REQUIREMENT 1:
Reproduce, word for word, the part of the sermon excerpt that opens with the words containing "I will make" and closes with "in this relationship.".
REQUIREMENT 2:
Render this sentence from the sermon excerpt into Spanish: "This is significant because it's not the way he created the females of other species."

EXCERPT:

I will make him a helper comparable to him. What we should notice here is that man, males of the human species, are incomplete. We are made incomplete. It is not good that we should be alone. Adam saw that in spades when he saw all the animals had partners. He did not. And it says here, what he would make man would be a helper comparable in the New King James. In the King James it says, help meet. That word is the Hebrew word ezer, spelled E-Z-E-R. It is used 21 times in Scripture and 17 times in reference to God.

This is not a demeaning position. It is not a lesser position. Would God refer to himself as the lesser? When he refers to us as our right rock, our savior, our helper in time of need. This is the same reference that is used to refer to the female, the wife in this relationship.

Verse 19, out of the ground the Lord God formed every beast of the field and every bird of the air and brought them to Adam to see what he would call them. And whatever Adam called each living creature, that was its name. It's interesting that this is done after God noticed it wasn't good for him to be alone. Perhaps he wanted Adam to see that. So, verse 20, Adam gave name-saw, the cattle, to the birds of the air, to every beast of the field.

But for Adam there was not found a helper comparable to him. A help-meet designed specifically to fill the emptiness in him. Verse 21, and the Lord God caused a deep sleep to fall on Adam, and he slept, and he took one of his ribs and closed up the flesh in its place.

This is significant because it's not the way he created the females of other species. She was created directly from Adam. Verse 22, then the rib which the Lord God had taken from man, he made into a woman, and he brought her to man. And Adam said, This is now bone of my bones, and flesh of my flesh. She shall be called woman, because she was taken out of man. Therefore a man shall leave his father and mother.

RECORDS:
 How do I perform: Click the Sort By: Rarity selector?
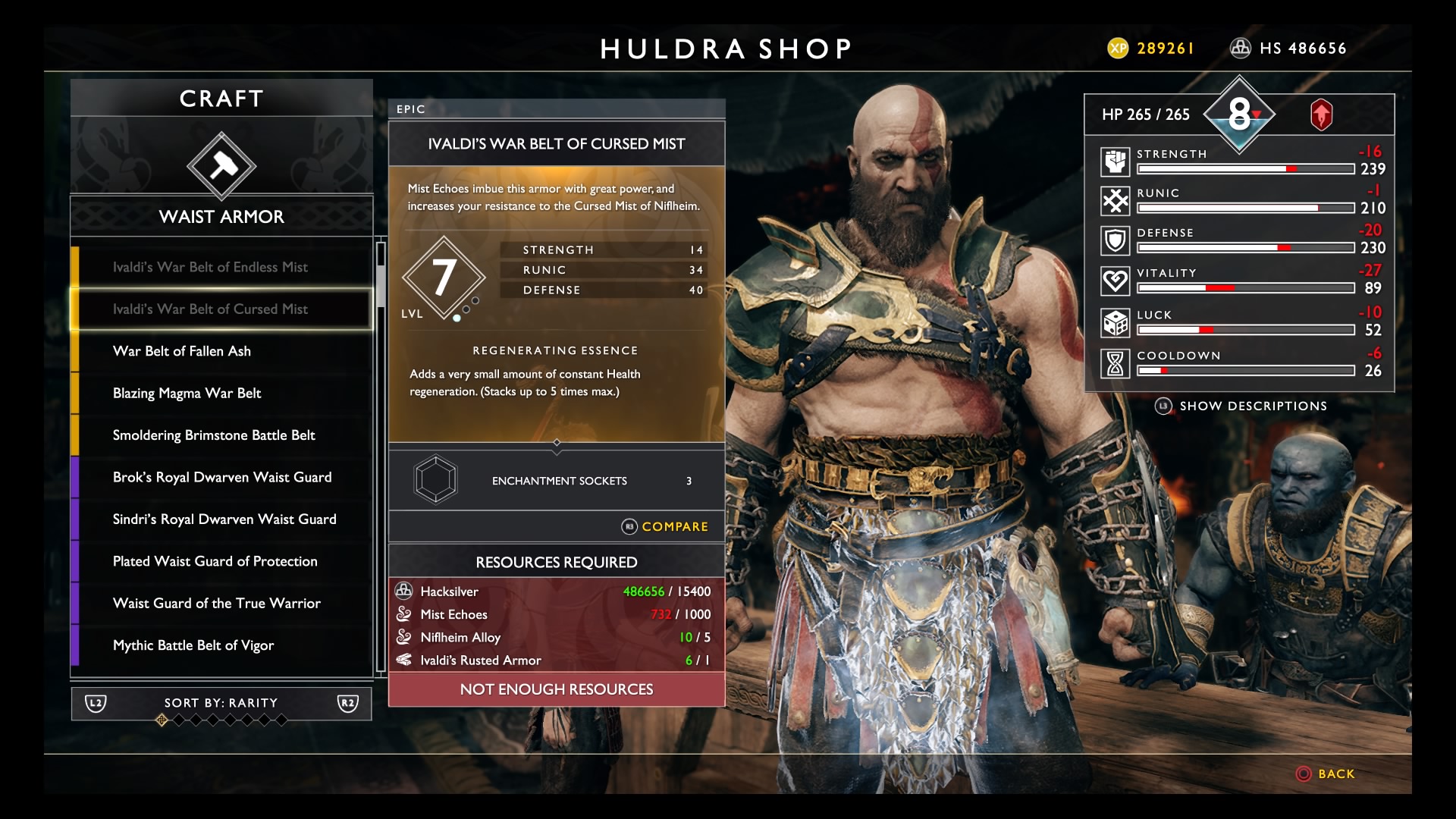coord(221,703)
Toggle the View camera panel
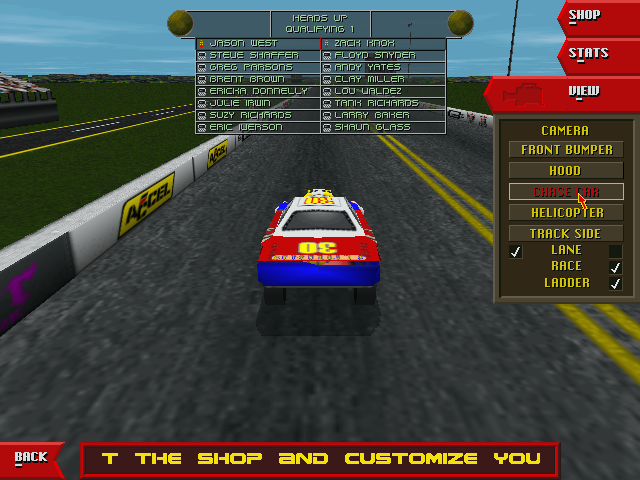 [583, 92]
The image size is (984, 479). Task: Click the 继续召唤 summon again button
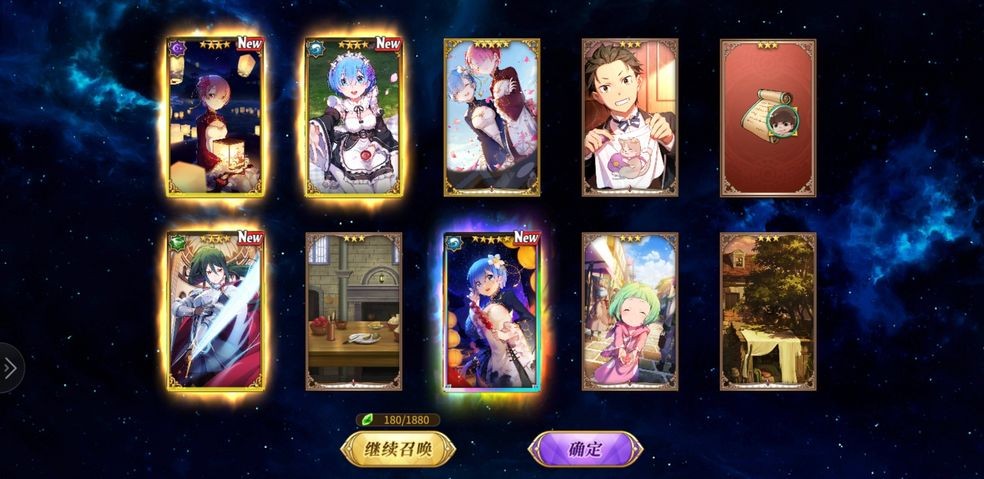[x=398, y=449]
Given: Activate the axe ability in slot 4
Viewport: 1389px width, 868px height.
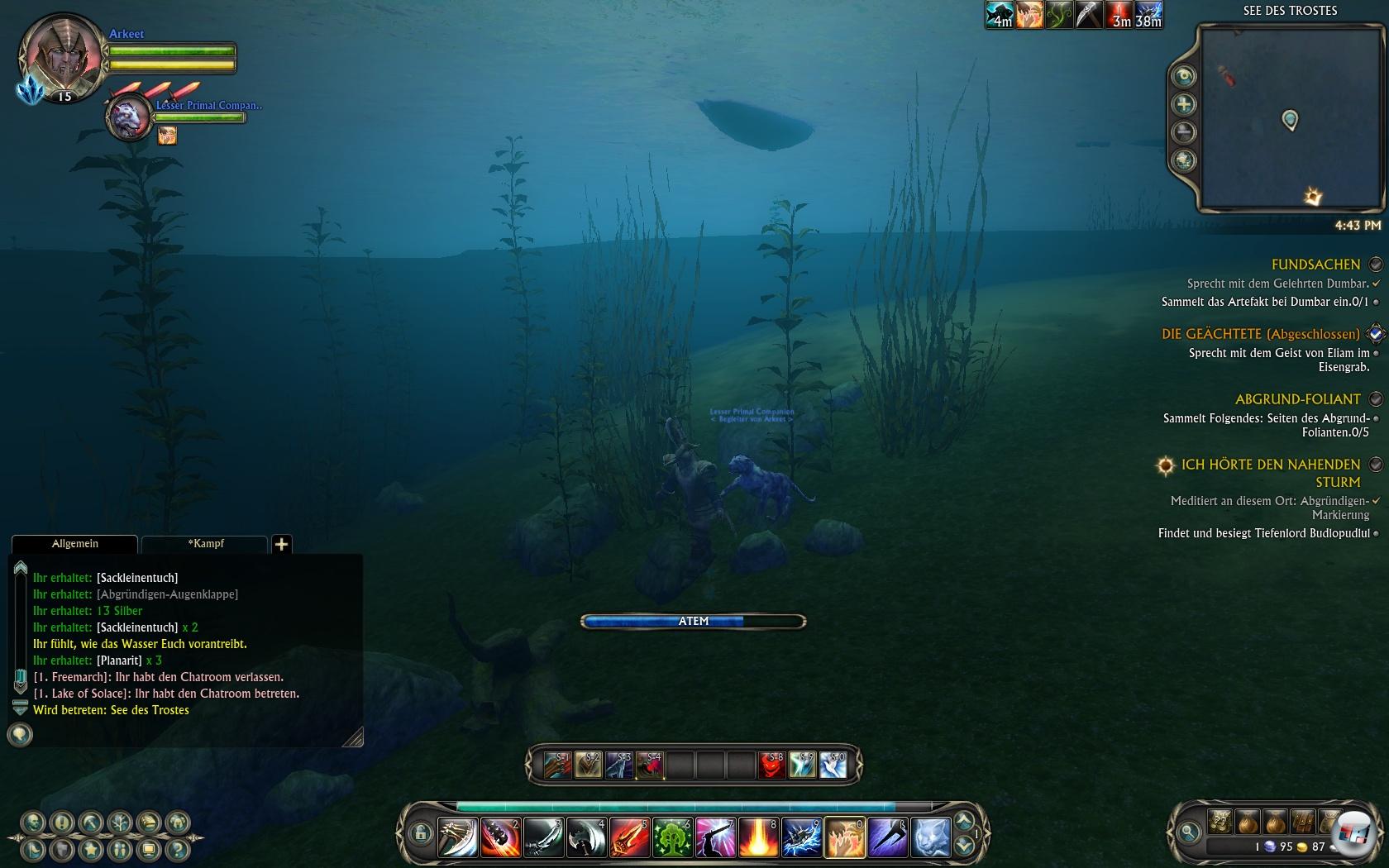Looking at the screenshot, I should pyautogui.click(x=586, y=837).
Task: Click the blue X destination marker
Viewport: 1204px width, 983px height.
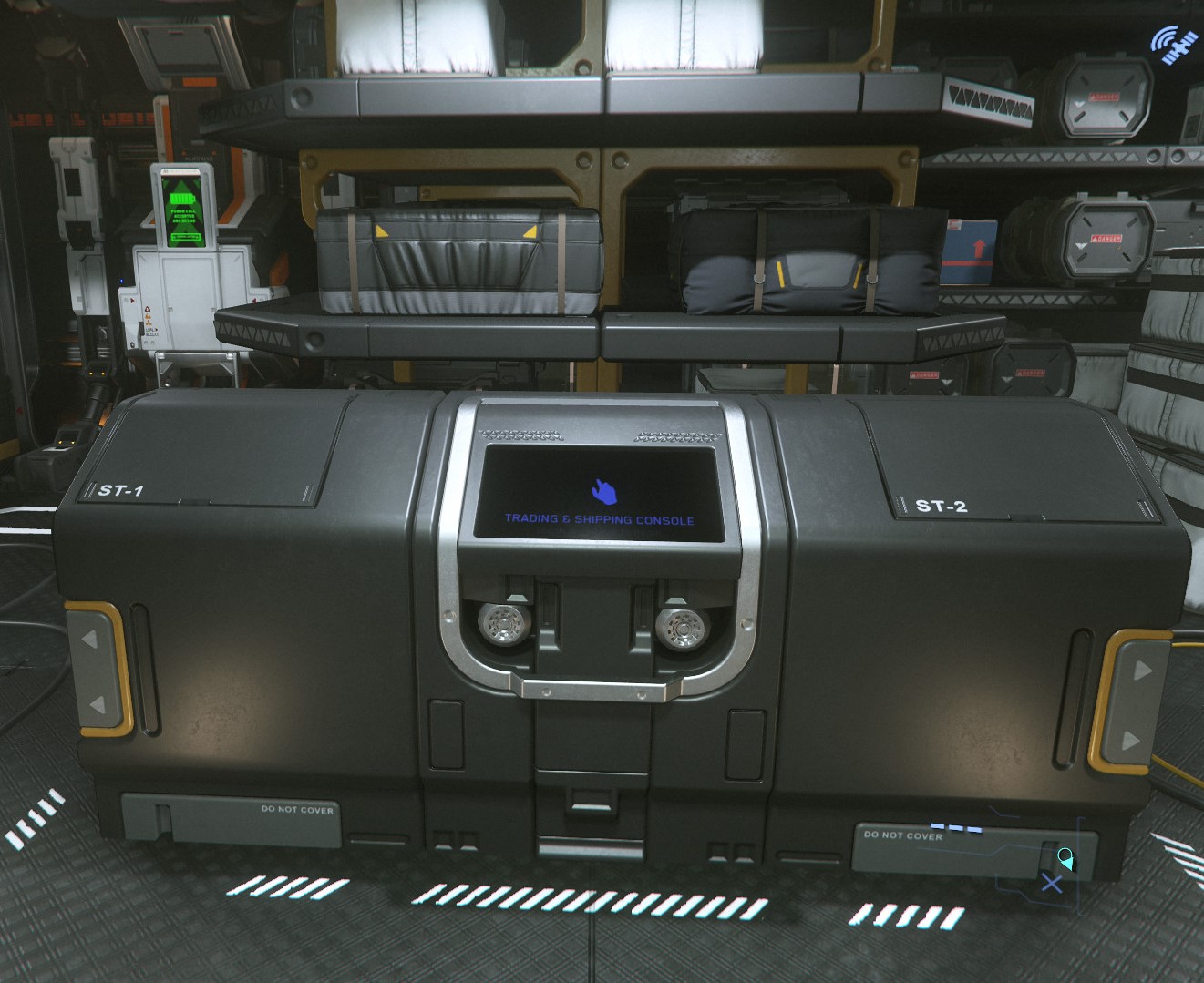Action: click(x=1052, y=883)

EXERCISE RESULT 1:
I will make him a helper comparable to him. What we should notice here is that man, males of the human species, are incomplete. We are made incomplete. It is not good that we should be alone. Adam saw that in spades when he saw all the animals had partners. He did not. And it says here, what he would make man would be a helper comparable in the New King James. In the King James it says, help meet. That word is the Hebrew word ezer, spelled E-Z-E-R. It is used 21 times in Scripture and 17 times in reference to God.

This is not a demeaning position. It is not a lesser position. Would God refer to himself as the lesser? When he refers to us as our right rock, our savior, our helper in time of need. This is the same reference that is used to refer to the female, the wife in this relationship.

EXERCISE RESULT 2:
Esto es significativo porque no es la forma en que creó a las hembras de otras especies.